'''
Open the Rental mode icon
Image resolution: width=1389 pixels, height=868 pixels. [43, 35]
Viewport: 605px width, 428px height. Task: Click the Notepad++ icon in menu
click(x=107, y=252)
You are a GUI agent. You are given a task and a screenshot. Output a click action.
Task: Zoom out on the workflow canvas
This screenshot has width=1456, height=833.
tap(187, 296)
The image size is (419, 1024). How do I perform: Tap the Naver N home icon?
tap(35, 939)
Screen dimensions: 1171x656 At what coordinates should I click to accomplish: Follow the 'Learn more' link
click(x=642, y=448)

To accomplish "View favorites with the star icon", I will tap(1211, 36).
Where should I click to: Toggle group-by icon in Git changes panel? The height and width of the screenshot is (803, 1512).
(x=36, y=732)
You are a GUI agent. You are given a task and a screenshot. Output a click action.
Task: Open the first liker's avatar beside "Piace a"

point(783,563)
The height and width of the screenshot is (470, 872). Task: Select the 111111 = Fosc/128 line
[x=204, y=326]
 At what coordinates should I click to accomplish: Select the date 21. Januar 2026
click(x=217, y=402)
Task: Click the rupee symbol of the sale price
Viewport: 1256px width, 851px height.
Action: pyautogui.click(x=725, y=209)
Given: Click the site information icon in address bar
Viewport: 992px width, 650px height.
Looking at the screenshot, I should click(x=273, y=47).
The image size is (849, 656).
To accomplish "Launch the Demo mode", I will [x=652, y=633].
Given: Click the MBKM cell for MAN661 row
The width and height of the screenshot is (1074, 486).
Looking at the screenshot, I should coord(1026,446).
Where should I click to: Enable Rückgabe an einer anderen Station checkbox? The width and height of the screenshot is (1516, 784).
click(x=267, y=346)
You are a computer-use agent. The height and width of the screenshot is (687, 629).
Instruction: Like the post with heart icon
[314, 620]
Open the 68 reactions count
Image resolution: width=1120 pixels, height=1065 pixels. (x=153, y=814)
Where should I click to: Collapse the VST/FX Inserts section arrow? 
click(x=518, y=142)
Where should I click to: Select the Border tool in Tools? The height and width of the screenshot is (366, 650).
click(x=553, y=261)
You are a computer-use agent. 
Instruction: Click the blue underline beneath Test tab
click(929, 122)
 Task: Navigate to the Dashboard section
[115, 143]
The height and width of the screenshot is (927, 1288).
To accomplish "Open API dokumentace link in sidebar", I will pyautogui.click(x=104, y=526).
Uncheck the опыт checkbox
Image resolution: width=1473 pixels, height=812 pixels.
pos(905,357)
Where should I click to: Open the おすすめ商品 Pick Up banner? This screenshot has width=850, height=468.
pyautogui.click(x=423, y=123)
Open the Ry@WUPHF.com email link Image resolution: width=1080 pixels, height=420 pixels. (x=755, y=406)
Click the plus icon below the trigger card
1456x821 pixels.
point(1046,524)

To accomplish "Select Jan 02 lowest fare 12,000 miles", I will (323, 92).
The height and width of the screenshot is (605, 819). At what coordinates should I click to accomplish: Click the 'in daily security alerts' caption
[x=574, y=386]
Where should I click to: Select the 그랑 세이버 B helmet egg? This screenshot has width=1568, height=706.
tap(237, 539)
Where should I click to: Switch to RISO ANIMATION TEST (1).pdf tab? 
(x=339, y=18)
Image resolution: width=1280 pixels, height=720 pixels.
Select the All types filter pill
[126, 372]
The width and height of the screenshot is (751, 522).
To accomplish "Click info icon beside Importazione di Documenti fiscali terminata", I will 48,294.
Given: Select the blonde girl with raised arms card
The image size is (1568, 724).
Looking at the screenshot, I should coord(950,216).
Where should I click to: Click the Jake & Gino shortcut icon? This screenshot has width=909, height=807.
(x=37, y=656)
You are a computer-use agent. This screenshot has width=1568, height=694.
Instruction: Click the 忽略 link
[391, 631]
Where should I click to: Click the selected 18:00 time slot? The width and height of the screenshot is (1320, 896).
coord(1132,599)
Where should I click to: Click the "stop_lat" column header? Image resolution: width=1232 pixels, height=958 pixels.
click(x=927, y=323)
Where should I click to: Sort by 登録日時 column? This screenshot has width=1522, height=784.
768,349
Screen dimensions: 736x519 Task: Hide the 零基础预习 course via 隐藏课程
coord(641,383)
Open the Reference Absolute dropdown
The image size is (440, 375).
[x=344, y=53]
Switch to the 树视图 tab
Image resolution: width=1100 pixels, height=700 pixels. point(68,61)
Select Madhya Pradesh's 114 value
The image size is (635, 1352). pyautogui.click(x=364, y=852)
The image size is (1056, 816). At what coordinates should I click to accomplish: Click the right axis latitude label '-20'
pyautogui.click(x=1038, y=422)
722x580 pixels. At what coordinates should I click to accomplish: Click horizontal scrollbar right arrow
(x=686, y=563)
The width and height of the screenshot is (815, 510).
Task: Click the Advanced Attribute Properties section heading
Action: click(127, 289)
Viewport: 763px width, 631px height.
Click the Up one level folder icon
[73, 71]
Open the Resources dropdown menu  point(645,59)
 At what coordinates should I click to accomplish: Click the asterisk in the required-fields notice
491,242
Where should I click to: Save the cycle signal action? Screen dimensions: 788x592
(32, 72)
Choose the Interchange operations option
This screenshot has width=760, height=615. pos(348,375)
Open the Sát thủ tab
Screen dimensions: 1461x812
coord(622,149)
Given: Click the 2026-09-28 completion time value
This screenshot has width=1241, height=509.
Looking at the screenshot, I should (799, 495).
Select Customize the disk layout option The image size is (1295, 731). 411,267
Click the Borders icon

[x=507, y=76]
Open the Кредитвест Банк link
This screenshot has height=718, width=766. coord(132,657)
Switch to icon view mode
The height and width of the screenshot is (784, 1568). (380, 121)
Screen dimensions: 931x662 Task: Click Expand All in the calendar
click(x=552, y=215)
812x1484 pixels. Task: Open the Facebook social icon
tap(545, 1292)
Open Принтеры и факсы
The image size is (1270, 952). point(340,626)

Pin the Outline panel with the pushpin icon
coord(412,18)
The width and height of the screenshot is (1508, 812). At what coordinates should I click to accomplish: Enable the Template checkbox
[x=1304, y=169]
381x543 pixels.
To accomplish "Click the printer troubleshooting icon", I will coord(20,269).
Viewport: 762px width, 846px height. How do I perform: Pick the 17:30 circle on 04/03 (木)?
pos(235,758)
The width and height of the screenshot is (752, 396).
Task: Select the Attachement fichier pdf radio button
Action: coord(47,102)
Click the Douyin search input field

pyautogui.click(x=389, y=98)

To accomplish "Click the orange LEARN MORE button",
'''
» **Opdracht**: Zet alle bovenstaande rijen om in een genummerde lijst en laat daarbij de lege rijen weg.

» **Uitkomst**:
1. Open the Rental mode icon
2. Image resolution: width=1389 pixels, height=868 pixels. [43, 35]
3. Viewport: 605px width, 428px height. Task: Click the Notepad++ icon in menu
4. click(x=107, y=252)
5. You are a GUI agent. You are given a task and a screenshot. Output a click action.
6. Task: Zoom out on the workflow canvas
7. This screenshot has width=1456, height=833.
8. tap(187, 296)
9. The image size is (419, 1024). How do I perform: Tap the Naver N home icon?
10. tap(35, 939)
11. Screen dimensions: 1171x656 At what coordinates should I click to accomplish: Follow the 'Learn more' link
12. click(x=642, y=448)
13. To accomplish "View favorites with the star icon", I will tap(1211, 36).
14. Where should I click to: Toggle group-by icon in Git changes panel? The height and width of the screenshot is (803, 1512).
15. (x=36, y=732)
16. You are a GUI agent. You are given a task and a screenshot. Output a click action.
17. Task: Open the first liker's avatar beside "Piace a"
18. point(783,563)
19. The height and width of the screenshot is (470, 872). Task: Select the 111111 = Fosc/128 line
20. [x=204, y=326]
21.  At what coordinates should I click to accomplish: Select the date 21. Januar 2026
22. click(x=217, y=402)
23. Task: Click the rupee symbol of the sale price
24. Viewport: 1256px width, 851px height.
25. Action: pyautogui.click(x=725, y=209)
26. Given: Click the site information icon in address bar
27. Viewport: 992px width, 650px height.
28. Looking at the screenshot, I should click(x=273, y=47).
29. The image size is (849, 656).
30. To accomplish "Launch the Demo mode", I will [x=652, y=633].
31. Given: Click the MBKM cell for MAN661 row
32. The width and height of the screenshot is (1074, 486).
33. Looking at the screenshot, I should coord(1026,446).
34. Where should I click to: Enable Rückgabe an einer anderen Station checkbox? The width and height of the screenshot is (1516, 784).
35. click(x=267, y=346)
36. You are a computer-use agent. The height and width of the screenshot is (687, 629).
37. Instruction: Like the post with heart icon
38. [314, 620]
39. Open the 68 reactions count
40. Image resolution: width=1120 pixels, height=1065 pixels. (x=153, y=814)
41. Where should I click to: Collapse the VST/FX Inserts section arrow? 
42. click(x=518, y=142)
43. Where should I click to: Select the Border tool in Tools? The height and width of the screenshot is (366, 650).
44. click(x=553, y=261)
45. You are a computer-use agent. 
46. Instruction: Click the blue underline beneath Test tab
47. click(929, 122)
48.  Task: Navigate to the Dashboard section
49. [115, 143]
50. The height and width of the screenshot is (927, 1288).
51. To accomplish "Open API dokumentace link in sidebar", I will pyautogui.click(x=104, y=526).
52. Uncheck the опыт checkbox
53. Image resolution: width=1473 pixels, height=812 pixels.
54. pos(905,357)
55. Where should I click to: Open the おすすめ商品 Pick Up banner? This screenshot has width=850, height=468.
56. pyautogui.click(x=423, y=123)
57. Open the Ry@WUPHF.com email link Image resolution: width=1080 pixels, height=420 pixels. (x=755, y=406)
58. Click the plus icon below the trigger card
59. 1456x821 pixels.
60. point(1046,524)
61. To accomplish "Select Jan 02 lowest fare 12,000 miles", I will (323, 92).
62. The height and width of the screenshot is (605, 819). At what coordinates should I click to accomplish: Click the 'in daily security alerts' caption
63. [x=574, y=386]
64. Where should I click to: Select the 그랑 세이버 B helmet egg? This screenshot has width=1568, height=706.
65. tap(237, 539)
66. Where should I click to: Switch to RISO ANIMATION TEST (1).pdf tab? 
67. (x=339, y=18)
68. Image resolution: width=1280 pixels, height=720 pixels.
69. Select the All types filter pill
70. [126, 372]
71. The width and height of the screenshot is (751, 522).
72. To accomplish "Click info icon beside Importazione di Documenti fiscali terminata", I will 48,294.
73. Given: Select the blonde girl with raised arms card
74. The image size is (1568, 724).
75. Looking at the screenshot, I should coord(950,216).
76. Where should I click to: Click the Jake & Gino shortcut icon? This screenshot has width=909, height=807.
77. (x=37, y=656)
78. You are a computer-use agent. This screenshot has width=1568, height=694.
79. Instruction: Click the 忽略 link
80. [391, 631]
81. Where should I click to: Click the selected 18:00 time slot? The width and height of the screenshot is (1320, 896).
82. coord(1132,599)
83. Where should I click to: Click the "stop_lat" column header? Image resolution: width=1232 pixels, height=958 pixels.
84. click(x=927, y=323)
85. Where should I click to: Sort by 登録日時 column? This screenshot has width=1522, height=784.
86. 768,349
87. Screen dimensions: 736x519 Task: Hide the 零基础预习 course via 隐藏课程
88. coord(641,383)
89. Open the Reference Absolute dropdown
90. The image size is (440, 375).
91. [x=344, y=53]
92. Switch to the 树视图 tab
93. Image resolution: width=1100 pixels, height=700 pixels. point(68,61)
94. Select Madhya Pradesh's 114 value
95. The image size is (635, 1352). pyautogui.click(x=364, y=852)
96. The image size is (1056, 816). At what coordinates should I click to accomplish: Click the right axis latitude label '-20'
97. pyautogui.click(x=1038, y=422)
98. 722x580 pixels. At what coordinates should I click to accomplish: Click horizontal scrollbar right arrow
99. (x=686, y=563)
100. The width and height of the screenshot is (815, 510).
101. Task: Click the Advanced Attribute Properties section heading
102. Action: click(127, 289)
103. Viewport: 763px width, 631px height.
104. Click the Up one level folder icon
105. [73, 71]
106. Open the Resources dropdown menu  point(645,59)
107.  At what coordinates should I click to accomplish: Click the asterisk in the required-fields notice
108. 491,242
109. Where should I click to: Save the cycle signal action? Screen dimensions: 788x592
110. (32, 72)
111. Choose the Interchange operations option
112. This screenshot has width=760, height=615. pos(348,375)
113. Open the Sát thủ tab
114. Screen dimensions: 1461x812
115. coord(622,149)
116. Given: Click the 2026-09-28 completion time value
117. This screenshot has width=1241, height=509.
118. Looking at the screenshot, I should (799, 495).
119. Select Customize the disk layout option The image size is (1295, 731). 411,267
120. Click the Borders icon
121. [x=507, y=76]
122. Open the Кредитвест Банк link
123. This screenshot has height=718, width=766. coord(132,657)
124. Switch to icon view mode
125. The height and width of the screenshot is (784, 1568). (380, 121)
126. Screen dimensions: 931x662 Task: Click Expand All in the calendar
127. click(x=552, y=215)
128. 812x1484 pixels. Task: Open the Facebook social icon
129. tap(545, 1292)
130. Open Принтеры и факсы
131. The image size is (1270, 952). point(340,626)
132. Pin the Outline panel with the pushpin icon
133. coord(412,18)
134. The width and height of the screenshot is (1508, 812). At what coordinates should I click to accomplish: Enable the Template checkbox
135. [x=1304, y=169]
136. 381x543 pixels.
137. To accomplish "Click the printer troubleshooting icon", I will coord(20,269).
138. Viewport: 762px width, 846px height. How do I perform: Pick the 17:30 circle on 04/03 (木)?
139. pos(235,758)
140. The width and height of the screenshot is (752, 396).
141. Task: Select the Attachement fichier pdf radio button
142. Action: coord(47,102)
143. Click the Douyin search input field
144. pyautogui.click(x=389, y=98)
145. To accomplish "Click the orange LEARN MORE button",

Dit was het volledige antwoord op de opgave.